Quite simple: how do I disabling search engines and other bots crawl a Meteor app which is deployed on, say, staging.myapp.com
? The robots.txt
in the public
dir is untouchable by server code.
The NODE_ENV
in this case has appropriate values, such as staging
and testing
.
1 Like
Are you using something like mupx for deployments? If so you could handle this in advance by wrapping your mupx call in a shell script, that first sets up the appropriate robots.txt file based on environment. For example:
your_app_root/deploy/robots.prod.txt
your_app_root/deploy/robots.staging.txt
your_app_root/deploy/deploy.sh
deploy.sh would look something like:
#!/bin/bash
robots="robots.prod.txt"
if [ "$1" = "staging" ];
then
robots="robots.staging.txt"
fi
cp $robots ../public/robots.txt
mupx deploy
When deploy.sh is run it would overwrite your apps existing /public/robots.txt with the production one, then continue to deploy via mupx. If called as “deploy.sh staging” it would overwrite with the staging one, and continue to deploy.

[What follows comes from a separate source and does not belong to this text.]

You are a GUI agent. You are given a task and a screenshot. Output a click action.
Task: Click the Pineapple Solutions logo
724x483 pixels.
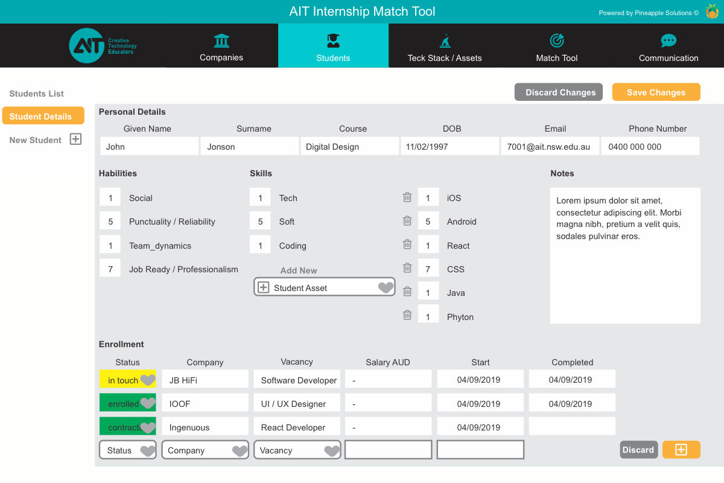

We’re sadly not using mup/mupx for deployments – for production we use Ansible scripts, and for staging/testing we use plain shell scripts.
But I reckon we can use the same thinking for those scripts when bundling and deploying. Thanks for the idea!
Way late to the party here, but figured I’d share the solution I just implemented for the common good.
Install this package: https://atmospherejs.com/gadicohen/robots-txt
Then at startup, you can run:
robots.addLine('User-agent: *')
if (isStaging) {
robots.addLine('Disallow: /') //blocks all URLs
} else {
robots.addLine('Disallow: /specific/blocked/url/path/*')
}
1 Like